The Bentonville Mafia has taken over Microsoft, and now that these former Wal-Mart execs are in charge, they want to open retail stores — which is not a bad idea, Cringely says:

So it seems inevitable to me that as Microsoft is operated more and more by executives from a giant retailer, that Microsoft will try doing some giant retailing of its own. And sure enough they are doing just that through this new plan to open Microsoft stores — a plan that could equally be laid at the feet of Apple as yet another Microsoft tactic copied from Cupertino.

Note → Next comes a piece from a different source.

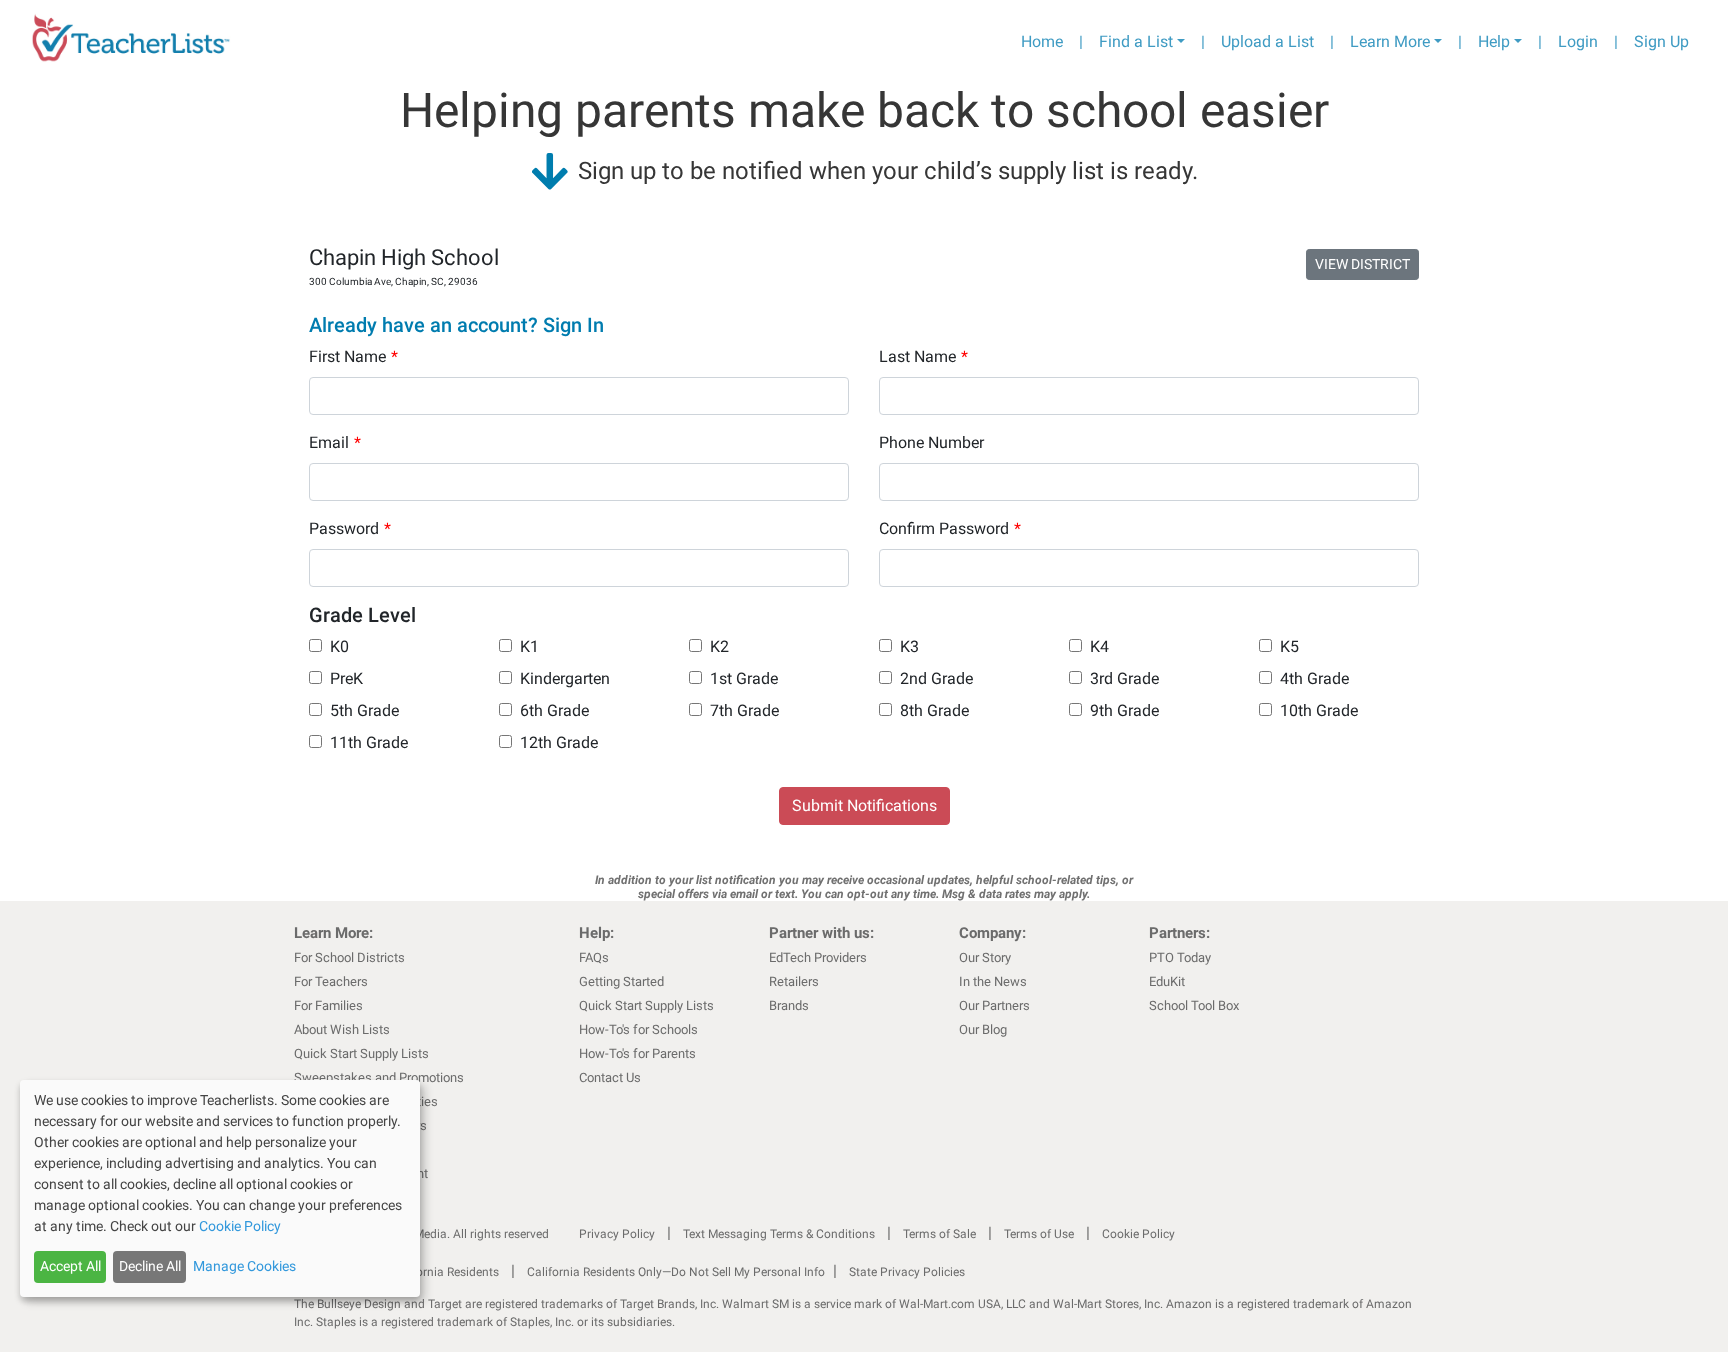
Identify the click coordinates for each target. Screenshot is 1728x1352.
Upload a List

Only Microsoft stores are different from Apple, stories, we’re told, and that’s true: Apple needed distribution while Microsoft has distribution, in spades. In fact Microsoft has so much distribution that this chain of stores could be viewed very negatively by Microsoft resellers but probably won’t be because I doubt that Microsoft will be actually trying to sell much stuff, and what they do sell will be at full retail unlike everyone else. It’s like buying wine at the winery: you never get a deal, but the samples are free.

So you can try out that cool game computer at Microsoft but actually buy it at Best Buy, just as you would have before.

Why even do it, then? Why have these stores?

Propaganda.

Phil Schiller of Apple made the point back in January when he explained that Apple stores had 400,000 visitors per day or the equivalent of 20 Macworld shows every day. Microsoft wants the same thing. They want to bypass the press machine that they feel has tainted users against Windows Vista, making sure the same thing doesn’t happen to Windows 7.

If Microsoft can achieve that one goal — just that one — then the Microsoft stores will have been worth doing even if they never have a dollar of retail sales.